Commanders of military districts have deputy commanders responsible for specific military activities. Each military district had a military council, which included the commander of the district, his first deputies--one of whom was also chief of staff--the chief of the political directorate for the district, and the first secretary of the party bureau of the union republic in which the district is located.
Military districts were combined arms formations. A military district commander controlled not only the Ground Forces in the district but also the Air Forces and the Air Defense Forces. The commanders of the Air Forces and the Air Defense Forces reported to the district commander on operational matters as well as to the main staffs of their services.
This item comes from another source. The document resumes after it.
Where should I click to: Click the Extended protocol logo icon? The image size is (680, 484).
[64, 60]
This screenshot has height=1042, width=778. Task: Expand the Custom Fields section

The military district's officers worked closely with party and government officials to plan wartime mobilization and rear services, civil defense, and military training for civilians. They supervised military training in both civilian and military education establishments located in the district. Military districts coordinated activities with the Border Troops, which had a system of ten districts organized separately from the military districts.
In 1989 twelve of Frontal Aviation's sixteen air armies were stationed in the most important military districts. Western experts disagreed over the system of air defense districts. Some argued that as many as ten air defense districts, separate from military districts, still existed. It seemed more likely, however, that when the National Air Defense Forces became the Air Defense Forces after 1980, all remaining air defense districts were integrated into the military districts. At that time, commanders of the Air Defense Forces became deputy commanders of the military districts. Only the Moscow Air Defense District continued to be mentioned in the press, possibly because it operated the ABM system that protected the capital city and the National Command Authority.
In 1989 the Ground Forces had sixty-five divisions, kept at between 50 and 75 percent of their projected wartime strengths, in the westernmost military districts of the Soviet Union; fifty-two divisions at less than half their wartime levels in the Siberian, Transbaykal, Central Asian, and Far East military districts along the border with China; and twenty-six low-readiness divisions in the Transcaucasus, North Caucasus, and Turkestan military districts.
In addition to its forces stationed in Eastern Europe, the Soviet Union continued to maintain a large troop presence in Afghanistan through 1988. The Soviet 40th Army's four divisions and other forces--116,000 troops in all--had been fighting in Afghanistan for nearly ten years by late 1988. In mid1988 the Soviet Union began a full-scale withdrawal from Afghanistan. The withdrawal was completed by early 1989. The Soviet Union has also had forces stationed in Mongolia since that country became an ally in 1921. Under a plan articulated in a 1986 Vladivostok speech, Gorbachev withdrew one Soviet division, leaving four in Mongolia.
In 1989 the Soviet Union had six major groups of forces stationed abroad. The groups of Soviet forces in Eastern Europe included thirty Ground Forces divisions and four air armies in the (East Germany) German Democratic Republic, Poland, Czechoslovakia, and Hungary. These groups of forces had been in Eastern Europe since 1945 and were used on several occasions to suppress anticommunist uprisings in those countries and keep them within the Soviet alliance system. They were the main concentration of Soviet forces against NATO. They were continuously manned and equipped at wartime levels. The Group of Soviet Forces in Germany was the most important Soviet territorial command. In 1989 it had 400,000 troops organized into nineteen divisions and five armies. Its importance was underscored by the fact that it was commanded by a commander in chief, like the five armed services.
When the cuts announced by Gorbachev in December 1988 were completed in 1991, 50,000 Soviet troops and six Soviet tank divisions were withdrawn from East Germany, Czechoslovakia, and Hungary.